EXERCISE:
Extract precisely the lines that run from the line containing "At what coordinates should I click to accomplish: Click" to the end of the records below, with both ends included and pictures omitted.

MATERIALS PROVIDED:
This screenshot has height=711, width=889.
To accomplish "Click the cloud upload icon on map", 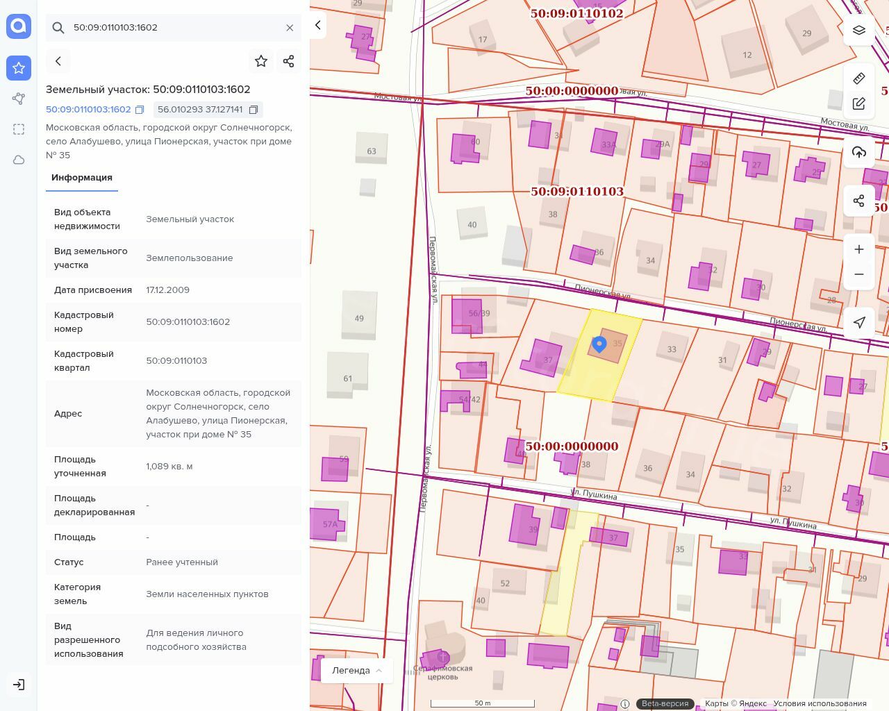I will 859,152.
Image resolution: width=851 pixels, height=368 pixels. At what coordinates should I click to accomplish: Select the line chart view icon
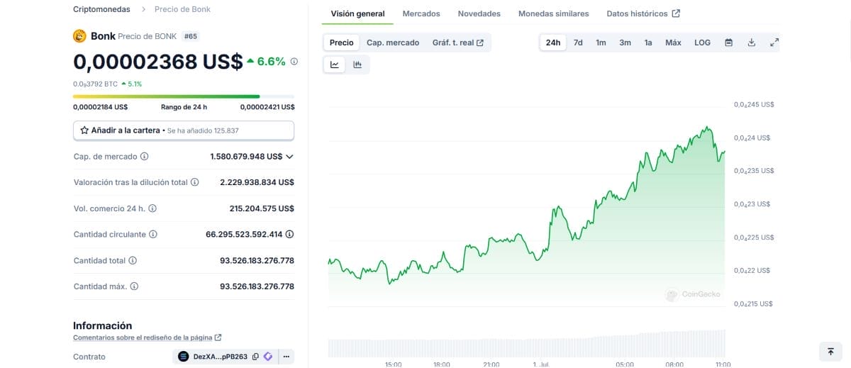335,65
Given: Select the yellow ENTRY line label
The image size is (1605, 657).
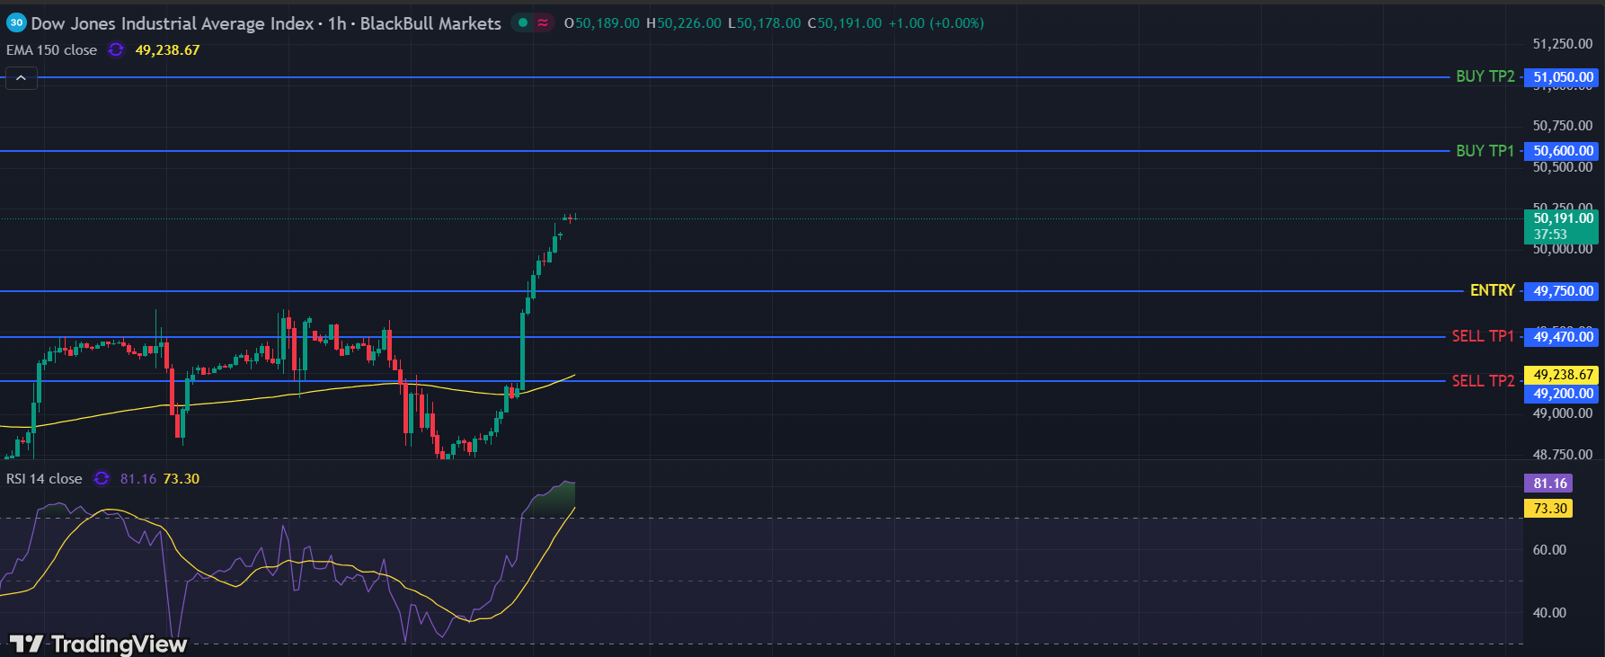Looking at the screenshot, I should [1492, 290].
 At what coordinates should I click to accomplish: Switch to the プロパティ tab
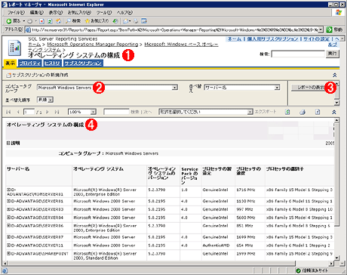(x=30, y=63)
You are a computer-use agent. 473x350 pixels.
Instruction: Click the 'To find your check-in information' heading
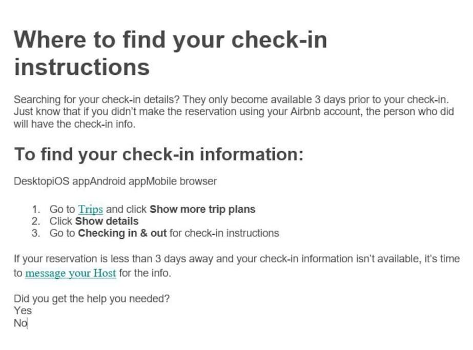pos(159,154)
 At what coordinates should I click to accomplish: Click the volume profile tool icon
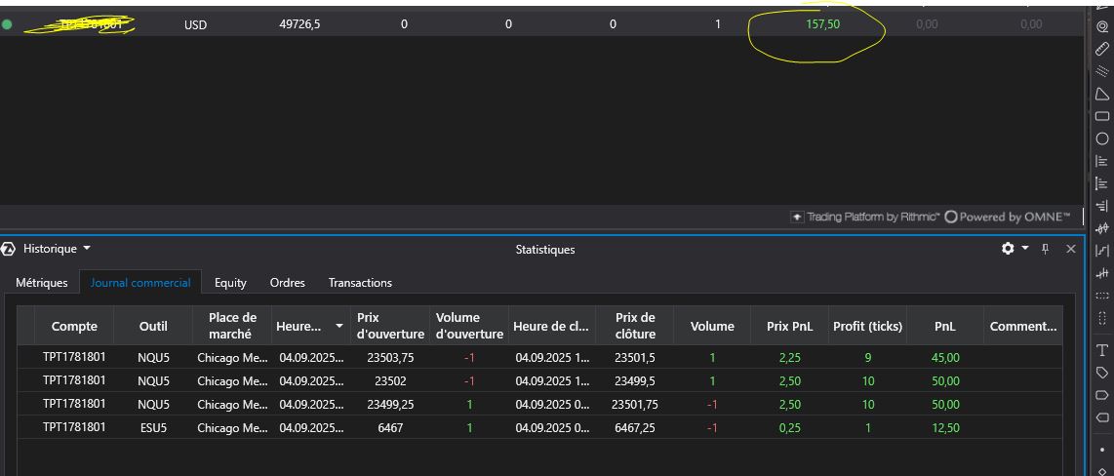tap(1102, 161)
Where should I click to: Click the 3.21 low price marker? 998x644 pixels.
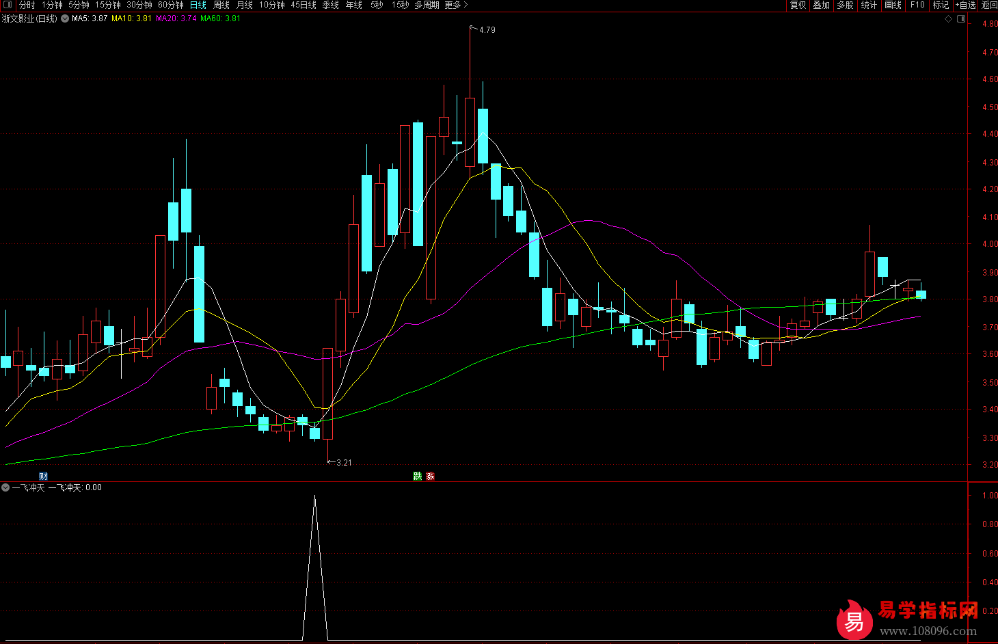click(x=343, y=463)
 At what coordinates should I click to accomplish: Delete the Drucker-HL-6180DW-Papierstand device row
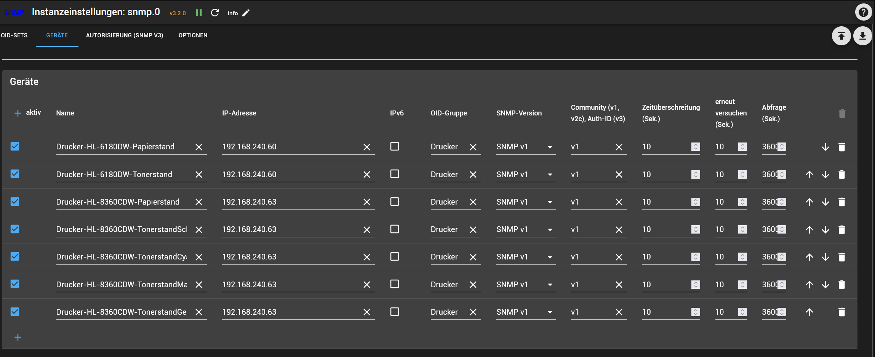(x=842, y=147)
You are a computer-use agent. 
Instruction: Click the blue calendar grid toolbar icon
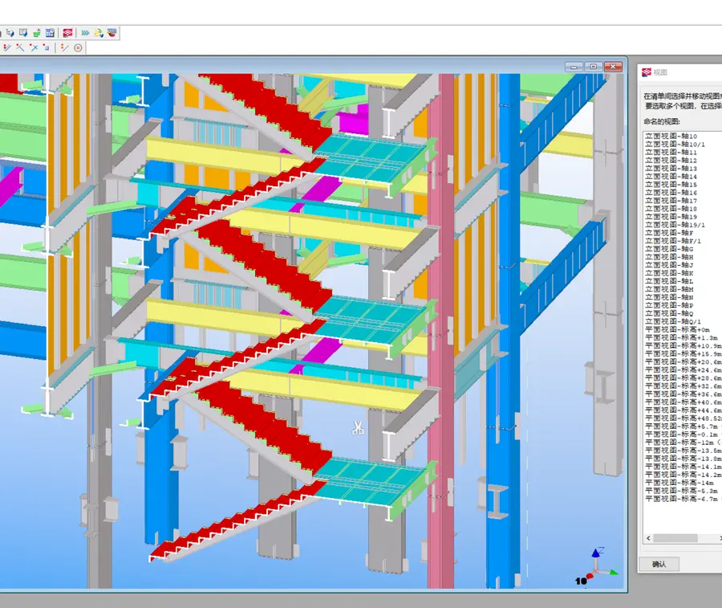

YOUR RESPONSE:
 At what coordinates should I click to accomplish: Click the volume profile tool icon
tap(1102, 161)
Where should I click to: Click the 3.21 low price marker? 998x644 pixels.
click(x=343, y=463)
 At what coordinates should I click to accomplish: Delete the Drucker-HL-6180DW-Papierstand device row
(x=842, y=147)
You are a computer-use agent. 
Instruction: Click the blue calendar grid toolbar icon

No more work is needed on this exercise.